Saved data entries:
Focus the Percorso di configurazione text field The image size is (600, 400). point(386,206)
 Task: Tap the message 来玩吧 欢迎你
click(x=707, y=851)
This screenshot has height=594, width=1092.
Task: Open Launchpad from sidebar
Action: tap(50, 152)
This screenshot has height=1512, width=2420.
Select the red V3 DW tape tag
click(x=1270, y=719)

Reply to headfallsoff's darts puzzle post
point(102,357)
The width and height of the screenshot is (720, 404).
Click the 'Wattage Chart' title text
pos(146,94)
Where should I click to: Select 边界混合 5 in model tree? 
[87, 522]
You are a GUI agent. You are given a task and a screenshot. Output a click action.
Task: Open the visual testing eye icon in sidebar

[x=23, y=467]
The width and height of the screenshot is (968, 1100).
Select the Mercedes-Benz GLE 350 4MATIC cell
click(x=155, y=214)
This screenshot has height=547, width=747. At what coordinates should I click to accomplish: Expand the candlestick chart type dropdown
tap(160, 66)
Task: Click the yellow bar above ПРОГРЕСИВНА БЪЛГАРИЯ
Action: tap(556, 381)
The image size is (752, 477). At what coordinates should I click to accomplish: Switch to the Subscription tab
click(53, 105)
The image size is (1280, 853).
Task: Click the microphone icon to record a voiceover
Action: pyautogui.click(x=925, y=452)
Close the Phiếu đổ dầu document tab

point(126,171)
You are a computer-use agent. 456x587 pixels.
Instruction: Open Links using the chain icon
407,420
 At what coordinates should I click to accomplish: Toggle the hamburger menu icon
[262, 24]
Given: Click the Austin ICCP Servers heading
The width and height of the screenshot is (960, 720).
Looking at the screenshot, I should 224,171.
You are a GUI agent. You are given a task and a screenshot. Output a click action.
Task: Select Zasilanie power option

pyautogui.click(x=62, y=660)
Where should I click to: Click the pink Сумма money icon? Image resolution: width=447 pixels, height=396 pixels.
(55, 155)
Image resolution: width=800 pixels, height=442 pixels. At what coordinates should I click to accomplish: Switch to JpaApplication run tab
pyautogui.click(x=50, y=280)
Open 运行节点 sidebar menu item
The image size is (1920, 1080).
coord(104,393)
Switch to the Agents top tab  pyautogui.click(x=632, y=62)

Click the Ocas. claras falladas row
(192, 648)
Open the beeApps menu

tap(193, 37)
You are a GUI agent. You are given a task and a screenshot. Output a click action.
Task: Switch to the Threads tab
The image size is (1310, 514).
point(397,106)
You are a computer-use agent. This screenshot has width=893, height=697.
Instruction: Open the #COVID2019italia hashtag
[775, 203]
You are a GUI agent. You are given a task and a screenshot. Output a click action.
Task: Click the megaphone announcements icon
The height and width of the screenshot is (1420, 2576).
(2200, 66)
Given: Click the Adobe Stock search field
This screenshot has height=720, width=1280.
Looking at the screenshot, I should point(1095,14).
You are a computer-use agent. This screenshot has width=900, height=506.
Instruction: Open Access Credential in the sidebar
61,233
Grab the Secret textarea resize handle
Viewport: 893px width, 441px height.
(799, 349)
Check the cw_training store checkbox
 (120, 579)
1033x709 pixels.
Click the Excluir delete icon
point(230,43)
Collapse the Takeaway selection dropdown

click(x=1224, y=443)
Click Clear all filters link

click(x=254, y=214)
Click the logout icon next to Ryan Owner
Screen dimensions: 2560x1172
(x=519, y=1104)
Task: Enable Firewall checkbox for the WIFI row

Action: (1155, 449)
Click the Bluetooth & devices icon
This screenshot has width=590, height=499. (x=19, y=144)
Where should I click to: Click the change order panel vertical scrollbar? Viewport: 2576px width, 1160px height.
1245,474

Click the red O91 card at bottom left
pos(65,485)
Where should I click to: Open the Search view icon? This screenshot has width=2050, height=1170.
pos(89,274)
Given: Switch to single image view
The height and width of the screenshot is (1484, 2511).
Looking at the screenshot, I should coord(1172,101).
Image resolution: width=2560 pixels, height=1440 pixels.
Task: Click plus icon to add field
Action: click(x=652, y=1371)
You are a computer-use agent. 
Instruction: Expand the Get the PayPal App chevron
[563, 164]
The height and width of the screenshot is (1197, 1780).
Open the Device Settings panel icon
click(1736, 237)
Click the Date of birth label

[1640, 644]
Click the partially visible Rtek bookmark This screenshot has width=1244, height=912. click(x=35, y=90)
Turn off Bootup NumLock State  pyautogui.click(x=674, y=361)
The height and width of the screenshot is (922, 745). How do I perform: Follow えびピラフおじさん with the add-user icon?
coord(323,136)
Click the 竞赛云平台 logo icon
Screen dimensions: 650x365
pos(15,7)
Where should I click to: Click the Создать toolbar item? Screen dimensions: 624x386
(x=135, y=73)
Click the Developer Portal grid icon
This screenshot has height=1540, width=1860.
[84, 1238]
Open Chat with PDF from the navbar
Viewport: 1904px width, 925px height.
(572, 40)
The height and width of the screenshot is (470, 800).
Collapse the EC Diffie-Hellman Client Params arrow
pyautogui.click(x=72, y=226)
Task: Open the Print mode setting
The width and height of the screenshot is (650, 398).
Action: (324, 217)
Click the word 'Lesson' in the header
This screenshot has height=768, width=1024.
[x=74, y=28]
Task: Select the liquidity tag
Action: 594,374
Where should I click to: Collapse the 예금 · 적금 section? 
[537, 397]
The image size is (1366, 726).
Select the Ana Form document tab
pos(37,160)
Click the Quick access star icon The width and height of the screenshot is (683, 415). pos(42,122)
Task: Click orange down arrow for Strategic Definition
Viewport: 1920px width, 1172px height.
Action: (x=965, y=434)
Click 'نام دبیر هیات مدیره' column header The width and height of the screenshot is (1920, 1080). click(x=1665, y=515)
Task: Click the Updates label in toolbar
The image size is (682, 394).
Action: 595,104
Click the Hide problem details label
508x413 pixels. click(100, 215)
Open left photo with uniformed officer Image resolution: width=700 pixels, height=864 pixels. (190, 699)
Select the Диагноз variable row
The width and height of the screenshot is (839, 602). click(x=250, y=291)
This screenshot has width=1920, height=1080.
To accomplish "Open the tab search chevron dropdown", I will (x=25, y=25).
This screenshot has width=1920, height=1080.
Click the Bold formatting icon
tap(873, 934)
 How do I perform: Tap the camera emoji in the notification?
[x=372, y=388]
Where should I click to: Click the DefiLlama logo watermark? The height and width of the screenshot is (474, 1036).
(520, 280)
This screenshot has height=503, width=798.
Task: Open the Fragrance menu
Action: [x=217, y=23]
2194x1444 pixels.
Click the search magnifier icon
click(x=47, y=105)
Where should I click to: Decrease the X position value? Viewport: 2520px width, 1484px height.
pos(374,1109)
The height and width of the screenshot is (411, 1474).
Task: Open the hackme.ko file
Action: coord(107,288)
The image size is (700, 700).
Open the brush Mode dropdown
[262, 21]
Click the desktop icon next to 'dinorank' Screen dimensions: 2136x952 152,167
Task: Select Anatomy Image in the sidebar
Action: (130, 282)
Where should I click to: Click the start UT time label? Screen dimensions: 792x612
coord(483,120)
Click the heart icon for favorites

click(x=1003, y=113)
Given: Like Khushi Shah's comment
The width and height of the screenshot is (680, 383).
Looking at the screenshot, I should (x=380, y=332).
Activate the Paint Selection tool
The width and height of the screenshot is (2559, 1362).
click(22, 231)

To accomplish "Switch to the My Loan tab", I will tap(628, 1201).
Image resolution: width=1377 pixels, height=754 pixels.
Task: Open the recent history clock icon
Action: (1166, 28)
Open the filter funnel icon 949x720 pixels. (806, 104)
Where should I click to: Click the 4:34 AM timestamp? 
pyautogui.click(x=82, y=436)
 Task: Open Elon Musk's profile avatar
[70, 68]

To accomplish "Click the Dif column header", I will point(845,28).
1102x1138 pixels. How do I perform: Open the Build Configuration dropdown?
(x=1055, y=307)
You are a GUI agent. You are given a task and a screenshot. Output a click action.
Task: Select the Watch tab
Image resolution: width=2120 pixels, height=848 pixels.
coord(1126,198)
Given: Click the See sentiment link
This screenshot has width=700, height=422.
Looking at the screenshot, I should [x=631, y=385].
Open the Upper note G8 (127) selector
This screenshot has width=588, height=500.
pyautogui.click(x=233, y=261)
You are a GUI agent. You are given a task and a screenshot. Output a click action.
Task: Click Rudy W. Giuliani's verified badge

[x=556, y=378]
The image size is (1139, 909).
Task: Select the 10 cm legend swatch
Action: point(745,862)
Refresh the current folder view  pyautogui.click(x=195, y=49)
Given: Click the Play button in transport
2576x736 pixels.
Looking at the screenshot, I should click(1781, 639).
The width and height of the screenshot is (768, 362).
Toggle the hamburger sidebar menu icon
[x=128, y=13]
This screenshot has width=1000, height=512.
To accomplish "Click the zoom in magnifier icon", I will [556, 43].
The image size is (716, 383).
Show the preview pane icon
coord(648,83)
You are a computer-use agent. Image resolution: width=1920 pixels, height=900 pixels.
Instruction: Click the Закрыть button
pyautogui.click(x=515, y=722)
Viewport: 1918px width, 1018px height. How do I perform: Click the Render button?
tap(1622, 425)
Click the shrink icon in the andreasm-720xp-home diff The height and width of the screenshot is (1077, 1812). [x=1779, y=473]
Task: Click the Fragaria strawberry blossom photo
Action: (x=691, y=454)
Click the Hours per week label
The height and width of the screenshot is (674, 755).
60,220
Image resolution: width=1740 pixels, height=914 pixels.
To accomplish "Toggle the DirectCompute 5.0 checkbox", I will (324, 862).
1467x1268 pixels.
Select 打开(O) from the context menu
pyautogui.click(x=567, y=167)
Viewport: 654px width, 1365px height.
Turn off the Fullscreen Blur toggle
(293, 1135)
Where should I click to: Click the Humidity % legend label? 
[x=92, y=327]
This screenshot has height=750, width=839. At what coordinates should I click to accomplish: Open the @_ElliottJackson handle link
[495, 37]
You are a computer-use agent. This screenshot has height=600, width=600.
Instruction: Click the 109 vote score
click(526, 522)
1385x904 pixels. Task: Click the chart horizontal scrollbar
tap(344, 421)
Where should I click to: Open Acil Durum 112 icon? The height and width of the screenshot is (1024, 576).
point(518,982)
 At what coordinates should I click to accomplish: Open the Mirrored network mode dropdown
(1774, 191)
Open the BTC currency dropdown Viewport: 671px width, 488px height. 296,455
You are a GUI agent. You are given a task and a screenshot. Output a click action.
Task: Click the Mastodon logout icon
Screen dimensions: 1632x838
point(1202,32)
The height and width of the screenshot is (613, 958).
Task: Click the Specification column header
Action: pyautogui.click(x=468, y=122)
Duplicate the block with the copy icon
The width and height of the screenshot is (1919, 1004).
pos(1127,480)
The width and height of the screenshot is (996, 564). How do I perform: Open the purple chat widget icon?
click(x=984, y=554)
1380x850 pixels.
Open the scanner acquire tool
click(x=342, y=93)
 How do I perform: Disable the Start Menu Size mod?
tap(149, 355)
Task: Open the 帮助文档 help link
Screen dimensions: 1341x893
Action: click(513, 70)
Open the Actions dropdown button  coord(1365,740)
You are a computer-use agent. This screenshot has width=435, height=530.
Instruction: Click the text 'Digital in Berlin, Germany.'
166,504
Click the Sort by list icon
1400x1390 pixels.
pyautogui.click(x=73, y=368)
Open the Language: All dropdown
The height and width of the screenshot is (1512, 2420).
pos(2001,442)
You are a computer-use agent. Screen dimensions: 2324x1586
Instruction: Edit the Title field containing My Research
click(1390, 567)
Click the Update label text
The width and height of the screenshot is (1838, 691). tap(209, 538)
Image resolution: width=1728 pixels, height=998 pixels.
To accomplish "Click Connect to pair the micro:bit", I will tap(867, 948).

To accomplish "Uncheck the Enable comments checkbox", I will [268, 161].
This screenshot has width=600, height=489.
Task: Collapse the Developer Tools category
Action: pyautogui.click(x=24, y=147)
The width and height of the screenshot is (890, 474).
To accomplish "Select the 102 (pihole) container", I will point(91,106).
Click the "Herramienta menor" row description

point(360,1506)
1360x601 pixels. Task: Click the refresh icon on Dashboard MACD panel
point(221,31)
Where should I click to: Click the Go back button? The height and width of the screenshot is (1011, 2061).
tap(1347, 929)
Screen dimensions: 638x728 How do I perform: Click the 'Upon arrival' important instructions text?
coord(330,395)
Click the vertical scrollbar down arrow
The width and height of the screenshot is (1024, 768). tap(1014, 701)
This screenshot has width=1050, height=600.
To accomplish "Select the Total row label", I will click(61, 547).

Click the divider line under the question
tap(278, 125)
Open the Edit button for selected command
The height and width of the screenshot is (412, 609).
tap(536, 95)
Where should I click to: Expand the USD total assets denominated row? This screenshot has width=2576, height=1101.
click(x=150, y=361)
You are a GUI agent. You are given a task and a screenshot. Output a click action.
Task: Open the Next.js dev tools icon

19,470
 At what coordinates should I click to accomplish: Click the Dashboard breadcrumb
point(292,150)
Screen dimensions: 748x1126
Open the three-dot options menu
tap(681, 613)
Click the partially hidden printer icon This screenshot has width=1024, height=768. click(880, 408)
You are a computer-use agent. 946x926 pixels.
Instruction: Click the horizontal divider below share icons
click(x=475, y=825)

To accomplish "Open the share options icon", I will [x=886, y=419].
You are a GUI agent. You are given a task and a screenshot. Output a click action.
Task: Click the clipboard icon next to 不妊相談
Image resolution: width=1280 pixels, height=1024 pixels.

→ Given exercise
Repeat the lines of the material above word for word, beginning at the line that contains "The width and height of the screenshot is (768, 362)." and ending after the line that contains "pyautogui.click(x=515, y=722)".

→ Problem solution
The width and height of the screenshot is (768, 362).
Toggle the hamburger sidebar menu icon
[x=128, y=13]
This screenshot has width=1000, height=512.
To accomplish "Click the zoom in magnifier icon", I will [556, 43].
The image size is (716, 383).
Show the preview pane icon
coord(648,83)
You are a computer-use agent. Image resolution: width=1920 pixels, height=900 pixels.
Instruction: Click the Закрыть button
pyautogui.click(x=515, y=722)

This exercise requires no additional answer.